You only get one story, so own it

It’s a cliché, yet it is very true and I used to be frustrated with the story I’ve had. Back in my early teenage years I observed, that the girls with lots of problems were the ones to get attention. I got really fired up about it, because I honestly had such an easy life, but the longing to be special and noticed was still a big part of who I was.
I remember how I used to make up scenarios in my head of how I would get cancer and then everyone I looked up to would come see me in the hospital and I would be.. something, someone. Insane and gross, I know.
This last September, when I came to DTS, everyone had to share their stories and I hated it. I was so nervous. Not because I was afraid to be exposed, but because I felt like my story had nothing to offer. No drugs, no abuse, no broken families, no crazy redemption, no nothing.  I felt like I had no right to dream big dreams or think that I could offer help to anyone, because how could I, when I had never really been through rough times?
This feeling only grew stronger when I was reading a book, and the author said, that people who hadn’t gone through hardships were boring, because it probably meant, that they had never taken a risk. That just stuck with me. One of my biggest dreams is to be a risktaker whose trust in the Lord in unlimitted and I don’t want to be boring, so I stopped reading that book. It made me feel like my life had absolutely nothing to offer.
I did tell my story though.  And I told my story again this week first of SOMD, as we tried to get to know each other. I told my story in the middle of other stories of deep, deep pain and even deeper love, and I didn’t enjoy it. But, this second time I noticed a change. Not because my story has changed, but because my view of God has changed. I was asking Jesus, why he had blessed and proteced me to the extend he has. He send me to Psalms 139 which says

“All the days ordained for me were written in your book
                       before one of them came to be”
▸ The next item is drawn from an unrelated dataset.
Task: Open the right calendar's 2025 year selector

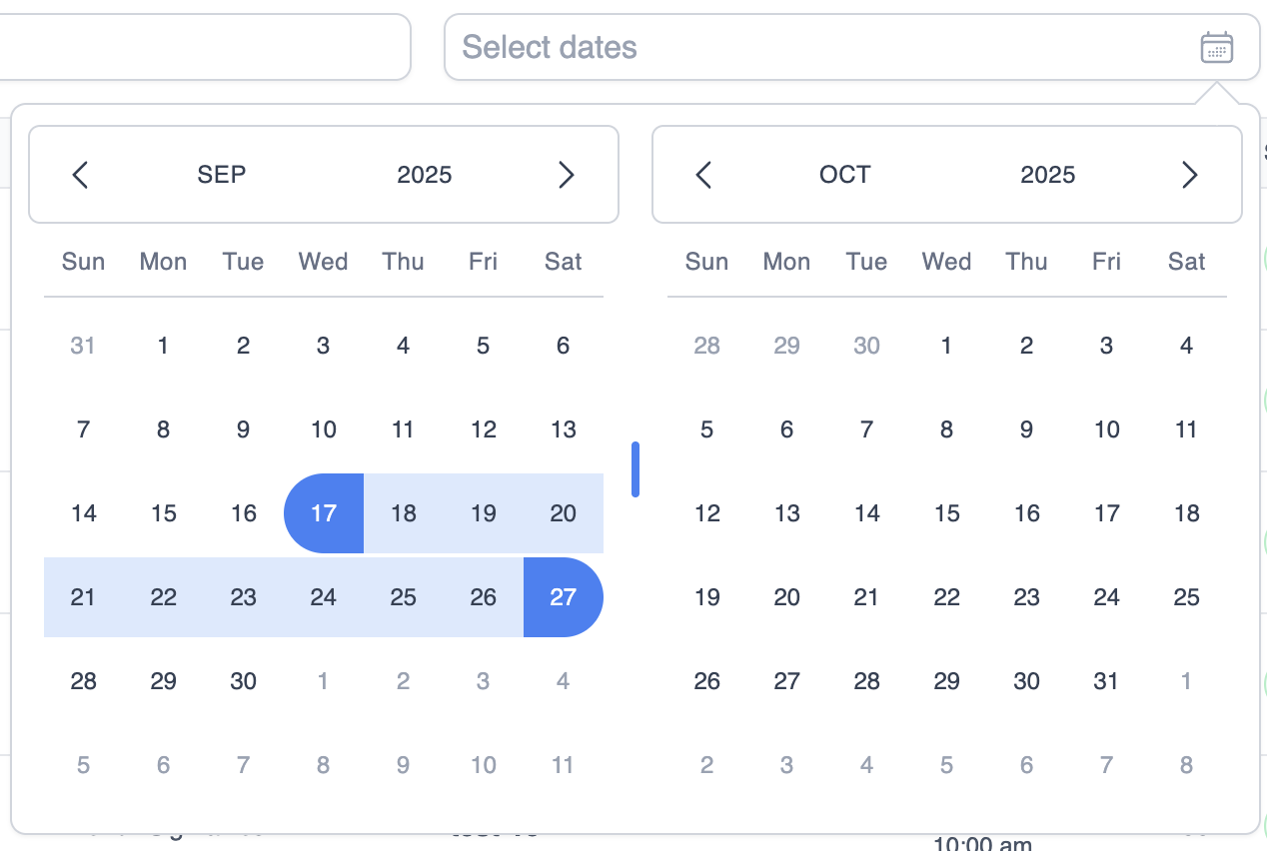Action: coord(1047,175)
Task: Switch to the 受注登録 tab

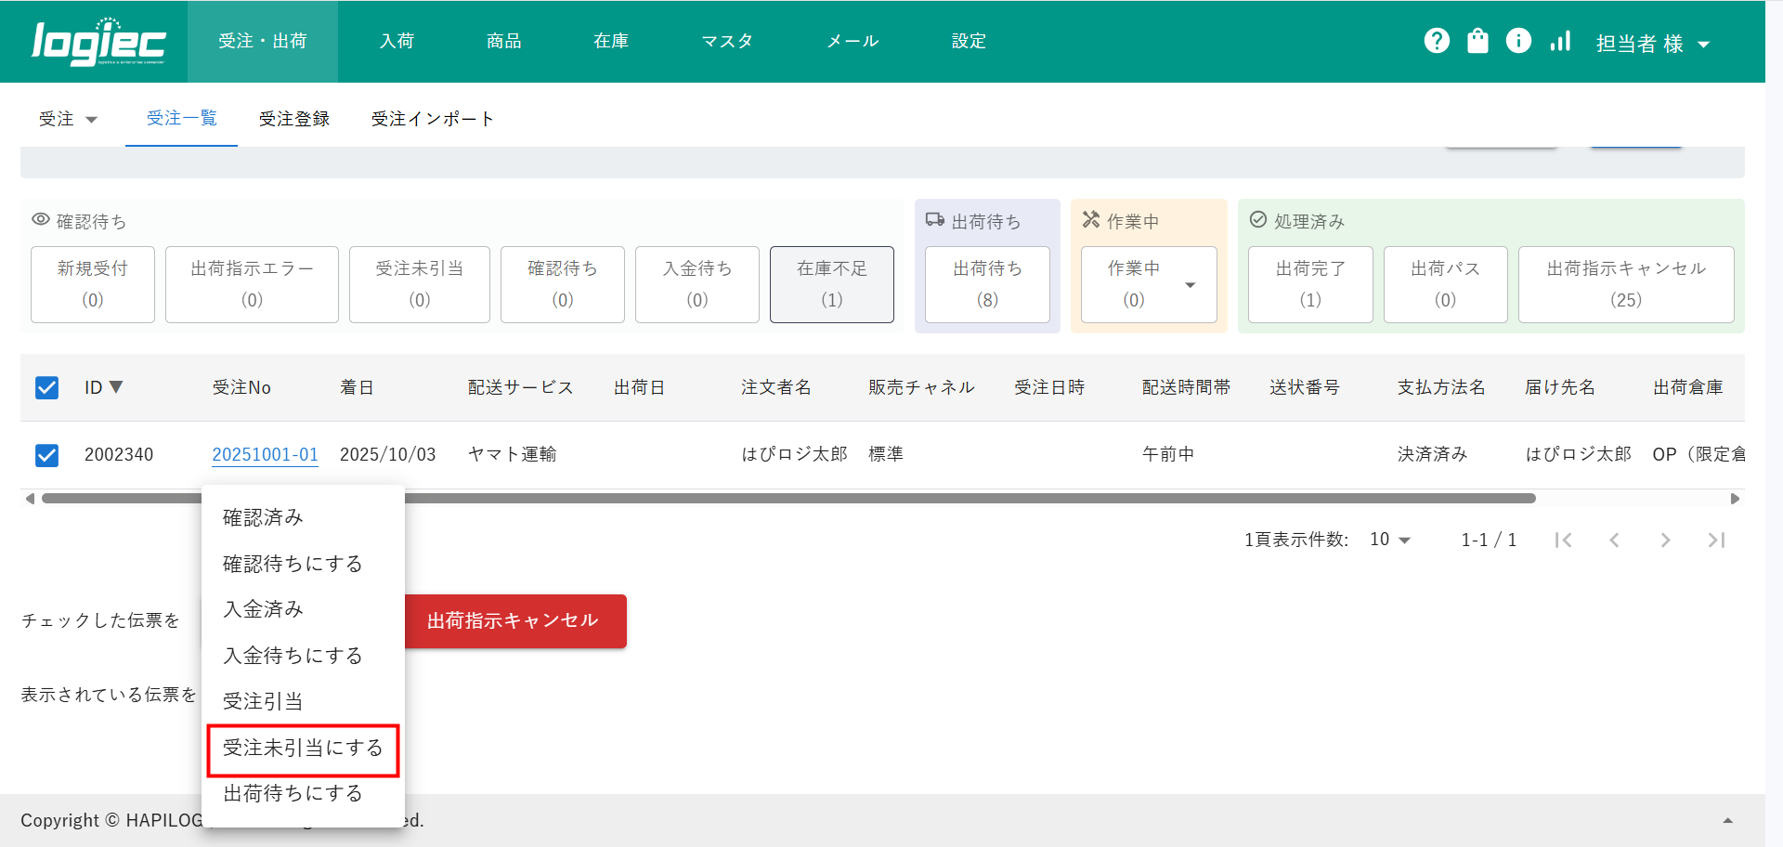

This hit me. Who am I to want another story? It is written in God’s book! That is honestly so mind blowing. I say that I trust in God, and I have to trust Him with everything, even with the fact that I had a beautiful life. It’s absurd, right? I want my life to be a reflection of God’s greatness, and as I write this I realize that His greatness is shown through more than crazy rescue and redemption. It’s shown through His continual goodness and faithfullness and that is what my story consists of. How lucky am I?

As I tried to process through these thoughts with a friend he reminded me, that it’s not hardships that qualifies you to live out your dreams. I can help victims of trafficking even though I have never been sold. I can speak life to a self harming teenager even though I never cut myself, because helping should never be in my own strenght but in Jesus’. I might not be able to relate, but I can piont to my best friend who carried all the pain of this world on a cross, and He is what everyone needs at the end of the day. HE can relate.

I’ve learned to trust in God’s goodness. His faithfulness in my own life is actually beyond my own understanding. He’s intervention in my new friends’ life has left my eyes open to another aspect of His love, and I’ve had my mind blown just a bit.

Even though I weren’t the teenage girl to get the most attention, I guess I just don’t really care anymore. God pays attention to every second of my life and He cares deeply about every little thing on my mind. So whatever my story holds from this day on, I want it to be a story of my Father’s goodness and that goodness is without limits, so I guess this story of mine is the same.